BIOI2250 Introduction to Programming (5–6 ECTS)

Teacher: Department of Computing

Language: English

Time: Every year, first and second period

Level: Intermediate

The course targets students with no prior programming experience. The students will acquire basic skills in algorithm design and programming, learning to write simple, practical programs in the Python programming language.

Students from the Department of Computing (TKT or DI) cannot take this course, you must take the programming courses meant for TKT or DI degree students.

TKO_7095 Introduction to Human Language Technology (5 op)

Teachers: Jenna Kanerva, Filip Ginter, Sampo Pyysalo, Department of Computing

Language: English

Time: Every year, fourth period (late spring)

Level: Advanced

The course introduces the use of human language as data in data analysis or machine learning, starting from the concepts of textual corpora and corpus annotation, and continuing to building simple language technology applications. The basic feature representation methods of textual data are explained and their practical implementations are shown while building machine learning pipelines for selected language technology applications. The course also introduces the notion of semantic textual similarity and semantic vector spaces of languages. Language modeling is introduced as a task to learn such representations. The course will also introduce several language technology applications, starting from elementary text processing such as segmentation, and continuing to selected end-user applications such as text classification and sentiment mining.

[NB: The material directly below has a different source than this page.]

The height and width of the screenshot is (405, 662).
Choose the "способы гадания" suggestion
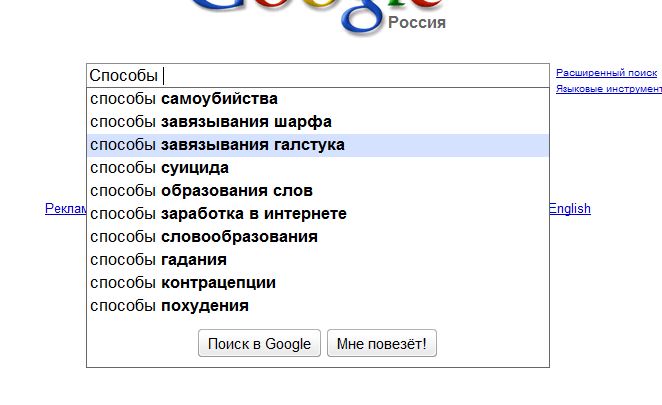(158, 260)
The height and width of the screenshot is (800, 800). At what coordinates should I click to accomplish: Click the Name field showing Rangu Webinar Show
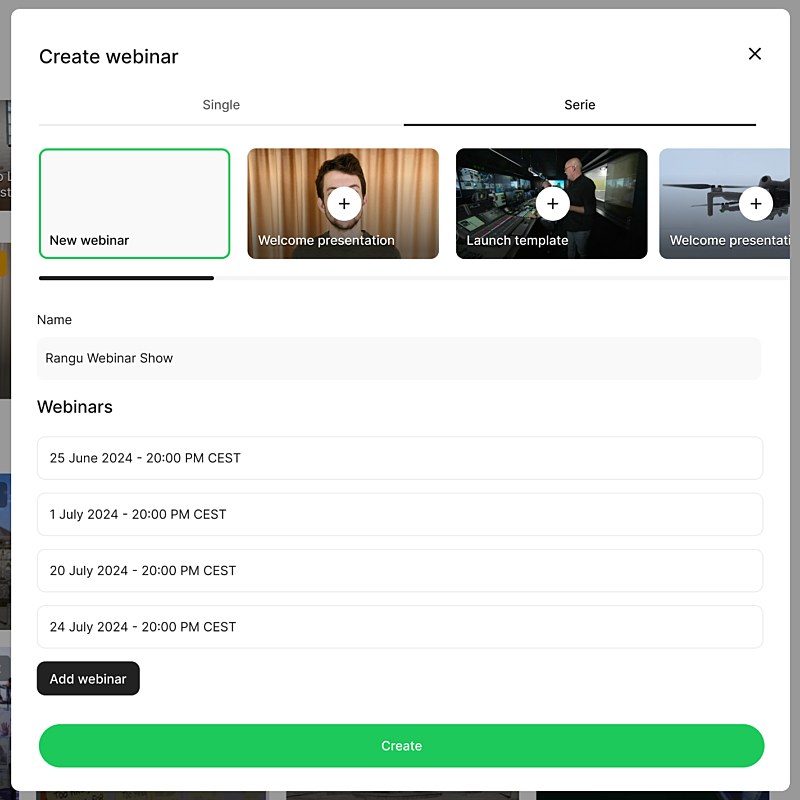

KKLT0031 Korpuksia ja kieliteknologiaa (5 op)

Teacher: Veronika Laippala, School of Languages and Translation studies

Language: Finnish

Time: Every year, spring

Level: Advanced

After the course the student is familiar with ready-made corpora from different fields, understands the importance of corpora in linguistics and knows how to avoid the most common problems in corpus compilation. Further, the student knows how to use corpus tools, such as Antconc and Wordsmith, is familiar with basic natural language processing tools and their functioning and understands the potentials of machine learning for language studies. In addition, the students learn methods to analyze large digital corpora. These include both traditional corpus linguistics methods and new possibilities offered by natural language processing, such as automatic syntactic analysis, distributional semantics, text classification and sentiment analysis. The studied corpora represent various languages and genres, such as social media, learner language and texts form different time periods.

TKO_8964 Textual Data Analysis (5 op)

Teachers: Filip Ginter, Sampo Pyysalo, Department of Computing

Language: English

Time: Every other year (odd years), third period (start of year)

Level: Advanced

The course focuses on practical applications of the methods introduced especially in the “Deep Learning in Human Language Technology” course to various text mining tasks as typically met in research and data science industry. Rather than introducing the inner workings of these methods, their practical applicability to real-world tasks is pursued.

  • Web crawls and other large collections of textual data, their usage and processing
  • Data sourcing, annotation, and quality control
  • Information retrieval and document search engines, including modern dense vector representations based on deep learning
  • Surface and semantic similarity of texts and its application in clustering
  • Document classification and text labeling in practical text mining tasks
  • Extraction of relations between entities in text

TKO_8965 Deep Learning in Human Language Technology (5 op)

Teacher: Filip Ginter, Sampu Pyysalo, Department of Computing

Language: English

Time: Starting from 2023 every year, first period (autumn)

Level: Advanced

The course introduces the use of basic neural network architectures to textual data and focuses in detail on the application of state-of-the-art architectures and models to a range of natural language processing tasks. Exercises and the course project emphasize practical skills in training neural networks to address a range of tasks and the use of deep learning-based models as components of practical systems and provide students with the skills to train models in GPU-accelerated environments.